La negociación del Brexit será dura, larga y complicada, con momentos incluso de gran tensión. La clave está en cómo queden las relaciones comerciales entre la UE y Gran Bretaña y si puede desarrollarse en paralelo o no un acuerdo de libre comercio (espacio único europeo, tratamiento como Noruega o similar) mientras se negocia la ruptura. Todo ello son incógnitas propias del período negociador.
Pero lo que históricamente sí sabemos es que el Reino Unido es tradicionalmente un mercado librecambista, porque tiene necesidad de abastecerse de gran cantidad de productos desde fuera de sus fronteras y que su baza negociadora -más o menos fuerte- será si ese necesario libre cambio lo propicia más con EEUU o los países de la Commonwealth o con sus ex socios europeos. En todo caso, no parece previsible que el Reino Unido decida imponer trabas comerciales a la importación de productos que, como el vino, no genera localmente. Ni lo ha hecho históricamente ni parece que pueda interesarle en el futuro, aunque el argumento pueda utilizarse tácticamente en las negociaciones.

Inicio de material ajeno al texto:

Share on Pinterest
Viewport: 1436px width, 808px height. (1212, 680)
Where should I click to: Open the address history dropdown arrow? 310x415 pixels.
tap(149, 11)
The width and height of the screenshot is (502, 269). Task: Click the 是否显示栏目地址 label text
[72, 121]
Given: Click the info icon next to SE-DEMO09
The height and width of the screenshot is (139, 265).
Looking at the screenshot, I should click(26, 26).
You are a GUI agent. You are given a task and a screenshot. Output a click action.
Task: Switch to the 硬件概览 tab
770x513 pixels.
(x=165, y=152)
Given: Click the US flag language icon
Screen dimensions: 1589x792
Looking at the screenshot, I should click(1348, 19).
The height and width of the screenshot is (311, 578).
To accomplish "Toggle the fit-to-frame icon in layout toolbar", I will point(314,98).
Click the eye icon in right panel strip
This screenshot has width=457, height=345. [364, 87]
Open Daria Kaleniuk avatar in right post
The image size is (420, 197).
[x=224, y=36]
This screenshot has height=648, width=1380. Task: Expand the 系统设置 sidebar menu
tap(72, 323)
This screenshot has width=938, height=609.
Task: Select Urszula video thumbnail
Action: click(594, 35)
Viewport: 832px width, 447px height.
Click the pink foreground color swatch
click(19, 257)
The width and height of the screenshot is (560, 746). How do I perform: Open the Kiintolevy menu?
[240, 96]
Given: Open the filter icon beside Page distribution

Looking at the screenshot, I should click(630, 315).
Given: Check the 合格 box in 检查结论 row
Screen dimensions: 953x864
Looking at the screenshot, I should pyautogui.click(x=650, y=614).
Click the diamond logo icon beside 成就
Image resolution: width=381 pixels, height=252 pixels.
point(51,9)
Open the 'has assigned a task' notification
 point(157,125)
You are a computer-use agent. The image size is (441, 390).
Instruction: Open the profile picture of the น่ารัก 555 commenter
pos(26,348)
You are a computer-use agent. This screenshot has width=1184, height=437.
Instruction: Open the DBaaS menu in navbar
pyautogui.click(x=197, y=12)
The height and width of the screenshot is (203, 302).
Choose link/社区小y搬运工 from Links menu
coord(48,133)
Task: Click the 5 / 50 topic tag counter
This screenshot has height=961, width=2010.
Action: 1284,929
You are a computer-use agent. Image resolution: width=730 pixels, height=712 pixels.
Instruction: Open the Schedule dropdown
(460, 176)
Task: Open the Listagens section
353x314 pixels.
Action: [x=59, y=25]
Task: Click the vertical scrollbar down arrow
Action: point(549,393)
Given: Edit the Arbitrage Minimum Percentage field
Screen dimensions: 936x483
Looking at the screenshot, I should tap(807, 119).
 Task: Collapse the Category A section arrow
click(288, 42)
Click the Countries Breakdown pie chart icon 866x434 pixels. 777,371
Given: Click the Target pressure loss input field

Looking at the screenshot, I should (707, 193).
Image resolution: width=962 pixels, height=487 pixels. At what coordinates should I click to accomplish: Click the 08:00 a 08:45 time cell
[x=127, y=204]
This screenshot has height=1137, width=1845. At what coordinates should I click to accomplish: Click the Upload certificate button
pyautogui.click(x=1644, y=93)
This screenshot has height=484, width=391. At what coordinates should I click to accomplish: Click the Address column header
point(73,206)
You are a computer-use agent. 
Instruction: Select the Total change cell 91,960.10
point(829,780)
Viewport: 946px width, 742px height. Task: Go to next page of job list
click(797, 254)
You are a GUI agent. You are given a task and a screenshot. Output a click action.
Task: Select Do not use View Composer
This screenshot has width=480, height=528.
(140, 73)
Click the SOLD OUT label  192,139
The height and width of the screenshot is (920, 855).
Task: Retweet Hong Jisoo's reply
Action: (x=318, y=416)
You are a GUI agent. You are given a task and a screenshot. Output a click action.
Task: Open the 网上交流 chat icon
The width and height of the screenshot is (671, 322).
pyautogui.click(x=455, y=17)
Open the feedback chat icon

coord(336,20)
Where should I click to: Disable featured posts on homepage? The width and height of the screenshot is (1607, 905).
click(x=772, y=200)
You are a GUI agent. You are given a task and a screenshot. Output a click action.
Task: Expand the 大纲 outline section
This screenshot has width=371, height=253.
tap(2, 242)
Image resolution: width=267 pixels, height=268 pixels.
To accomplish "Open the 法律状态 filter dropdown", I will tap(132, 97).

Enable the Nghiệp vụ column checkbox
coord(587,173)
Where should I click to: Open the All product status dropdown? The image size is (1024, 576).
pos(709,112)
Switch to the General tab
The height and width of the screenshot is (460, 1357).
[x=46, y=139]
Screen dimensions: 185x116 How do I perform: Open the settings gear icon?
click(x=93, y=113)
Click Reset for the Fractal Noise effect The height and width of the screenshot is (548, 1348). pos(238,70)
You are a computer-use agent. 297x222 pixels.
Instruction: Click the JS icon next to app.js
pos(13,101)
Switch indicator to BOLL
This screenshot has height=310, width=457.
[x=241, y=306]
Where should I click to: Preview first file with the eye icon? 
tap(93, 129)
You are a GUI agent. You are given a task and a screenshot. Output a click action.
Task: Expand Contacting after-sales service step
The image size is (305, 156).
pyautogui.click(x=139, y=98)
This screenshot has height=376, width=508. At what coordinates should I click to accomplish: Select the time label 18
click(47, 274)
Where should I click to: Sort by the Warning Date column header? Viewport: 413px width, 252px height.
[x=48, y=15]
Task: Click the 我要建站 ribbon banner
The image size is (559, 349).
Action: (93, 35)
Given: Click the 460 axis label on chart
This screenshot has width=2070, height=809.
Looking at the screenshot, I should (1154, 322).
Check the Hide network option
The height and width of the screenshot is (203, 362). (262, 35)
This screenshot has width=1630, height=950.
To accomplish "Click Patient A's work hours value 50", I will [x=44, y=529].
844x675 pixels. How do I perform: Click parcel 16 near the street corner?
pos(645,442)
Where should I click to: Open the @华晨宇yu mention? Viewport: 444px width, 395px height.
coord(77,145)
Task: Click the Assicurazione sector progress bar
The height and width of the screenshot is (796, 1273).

Lo que sí puede ocurrir, y tiene muchas probabilidades, es que la economía británica se deteriore durante unos años como efecto del Brexit. Y ello puede implicar un menor consumo derivado de un cierto empobrecimiento, que sí puede afectar al vino como a muchos otros productos, pero que daría más oportunidades a los vinos más económicos hacia los que previsiblemente se derive una parte del consumo, y una tentación administrativa de compensar ese relativo empobrecimiento con mayores impuestos, con lo que implica de tentación de elevar los del alcohol. Ya hubo a raíz del referéndum algunos comentarios al respecto y pueden convertirse en realidad en el futuro, por lo que los sectores deberán estar muy atentos.
Finalmente, preocupa en gran parte del sector que la salida del Reino Unido de la UE suponga una menor contribución y, por lo tanto, afecte al importe de las ayudas de la PAC. Pero, en el lado positivo, la nota del pasado mes de julio ya apuntaba que la conversión de Reino Unido en un oepaís tercero , fuera de la UE, también tendría la extraordinaria ventaja de hacerlo susceptible de aplicación de las ayudas a la promoción fuera de la Unión. Y no es desdeñable el efecto positivo que tendría sobre las bodegas españolas la posibilidad de recibir hasta el 50% de ayudas sobre los costes de promoción en un mercado tan importante como es el británico.
Lo que por el momento puede comprobarse es que el efecto combinado de todos estos factores, aunque negativo, no parece que sea alarmante, y así lo indica una reducción muy moderada de las importaciones desde julio de 2016.